Sorry to pollute the forum with my rant, but I have to let this go.

I live in Toronto and I'm very interested in buying old saxophones and try to fix them (when possible, I mean regarding my personal skills). It's really an interesting sport and I'm enjoying it even more because soon I'll have to go back to my country (France) where we don't have such a big market with used/antique instruments (and where prices are awfully high).

Of course I'm not the only one who likes to do that.

Actually some people think they can buy a cheap horn in a garage sell, and think they can repair it and sell it for much more, and maybe they're thinking about making a living out of it. Here, I say STOP.

Here's my story: a week ago a guy posted an ad on craigslist. He's selling a Tenor Martin from 1930-ish for $380 (Canadian dollars). I thought "cool!" I love the Martin saxes (I have a wonderful Alto from 1926). I thought I'd be able to lower down the price a lot if it's not in very good shape.

Thus I answered the ad. The guy replied with a very long email, stating he is a piano technician, but repairs horns and sells them. He also mentioned he's the cheapest in Toronto. So I thought that $380 for a fully overhaul Tenor Martin is a damn good price.

Yesterday evening I jumped on my bicycle, rode for about 15km (sorry, don't know how much it is in miles), arrived sweating but happy at his place.

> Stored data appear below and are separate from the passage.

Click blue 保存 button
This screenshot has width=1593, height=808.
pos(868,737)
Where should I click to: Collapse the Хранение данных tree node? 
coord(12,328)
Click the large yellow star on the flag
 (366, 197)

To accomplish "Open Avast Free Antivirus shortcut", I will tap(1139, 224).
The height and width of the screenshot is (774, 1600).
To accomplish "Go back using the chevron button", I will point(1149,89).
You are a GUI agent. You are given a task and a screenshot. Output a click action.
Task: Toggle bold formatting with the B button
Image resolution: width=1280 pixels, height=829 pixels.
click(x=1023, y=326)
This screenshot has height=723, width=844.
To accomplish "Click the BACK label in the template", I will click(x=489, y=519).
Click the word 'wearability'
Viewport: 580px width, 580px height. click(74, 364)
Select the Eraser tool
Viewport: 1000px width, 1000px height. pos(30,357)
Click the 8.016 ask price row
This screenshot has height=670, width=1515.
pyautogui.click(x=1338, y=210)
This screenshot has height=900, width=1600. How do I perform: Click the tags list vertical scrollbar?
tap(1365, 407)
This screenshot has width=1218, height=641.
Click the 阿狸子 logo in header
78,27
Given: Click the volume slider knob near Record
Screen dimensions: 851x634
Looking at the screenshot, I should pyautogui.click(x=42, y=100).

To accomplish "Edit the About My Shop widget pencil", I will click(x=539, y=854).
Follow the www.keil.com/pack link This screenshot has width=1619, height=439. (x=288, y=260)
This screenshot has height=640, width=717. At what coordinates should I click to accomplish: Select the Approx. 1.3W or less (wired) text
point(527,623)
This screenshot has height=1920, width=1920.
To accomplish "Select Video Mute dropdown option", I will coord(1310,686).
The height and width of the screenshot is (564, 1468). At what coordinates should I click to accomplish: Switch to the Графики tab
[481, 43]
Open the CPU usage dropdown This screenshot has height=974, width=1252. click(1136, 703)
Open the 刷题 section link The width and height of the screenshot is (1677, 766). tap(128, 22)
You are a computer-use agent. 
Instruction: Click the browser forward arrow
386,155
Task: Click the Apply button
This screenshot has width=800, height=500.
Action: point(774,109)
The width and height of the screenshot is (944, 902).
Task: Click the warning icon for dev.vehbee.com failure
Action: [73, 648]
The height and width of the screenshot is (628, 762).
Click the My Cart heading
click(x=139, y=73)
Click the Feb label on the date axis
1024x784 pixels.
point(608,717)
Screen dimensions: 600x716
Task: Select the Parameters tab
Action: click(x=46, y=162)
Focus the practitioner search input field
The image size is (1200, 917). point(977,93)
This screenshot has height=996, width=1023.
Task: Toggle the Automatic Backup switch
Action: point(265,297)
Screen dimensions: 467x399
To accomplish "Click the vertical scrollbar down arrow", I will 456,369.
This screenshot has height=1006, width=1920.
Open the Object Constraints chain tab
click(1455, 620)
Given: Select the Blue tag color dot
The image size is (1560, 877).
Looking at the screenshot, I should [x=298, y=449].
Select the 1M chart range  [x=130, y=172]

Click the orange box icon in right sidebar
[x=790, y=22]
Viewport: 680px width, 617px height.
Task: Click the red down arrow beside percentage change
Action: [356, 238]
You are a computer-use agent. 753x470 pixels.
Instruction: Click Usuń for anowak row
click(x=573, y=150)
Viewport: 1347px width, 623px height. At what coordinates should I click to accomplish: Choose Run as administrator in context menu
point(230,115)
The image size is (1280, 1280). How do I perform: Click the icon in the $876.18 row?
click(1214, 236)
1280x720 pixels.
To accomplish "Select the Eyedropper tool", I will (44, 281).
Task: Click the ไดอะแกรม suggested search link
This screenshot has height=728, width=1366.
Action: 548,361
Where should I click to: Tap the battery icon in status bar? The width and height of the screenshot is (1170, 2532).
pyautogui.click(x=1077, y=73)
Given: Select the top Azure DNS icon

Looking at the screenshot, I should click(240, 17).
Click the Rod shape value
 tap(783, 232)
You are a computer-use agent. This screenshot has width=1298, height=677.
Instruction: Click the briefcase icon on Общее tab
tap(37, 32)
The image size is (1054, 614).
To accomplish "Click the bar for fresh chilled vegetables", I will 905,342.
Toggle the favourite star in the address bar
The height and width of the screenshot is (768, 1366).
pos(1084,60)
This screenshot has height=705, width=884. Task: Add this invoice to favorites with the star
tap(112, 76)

What a surprise when I saw the poor horn. OMG, I never saw an "overhauled" thing like that. So much play on the keys. The rod inside the side Bb was probably well bent because the key was really hard to open. About 5 dents on the body (that can be "easily" removed, actually). Positive thing, though: there seemed to be no leak from the pads, and the pads seemed brand new. Okay, bravely I started to put the sax on the neckstrap and started to push the mouthpiece on the neck. What a surprise, the neck-tenon wasn't holding anything (moving in every direction: left to right and up and down!!!). Holding firmly the neck I managed to put on the mouthpiece. Tried to play a little bit. I was actually surprised that it played not too bad (with respect to the bad shape it's in)... until I tried a side-C. What a surprised: a horrible noise instead of the side-C.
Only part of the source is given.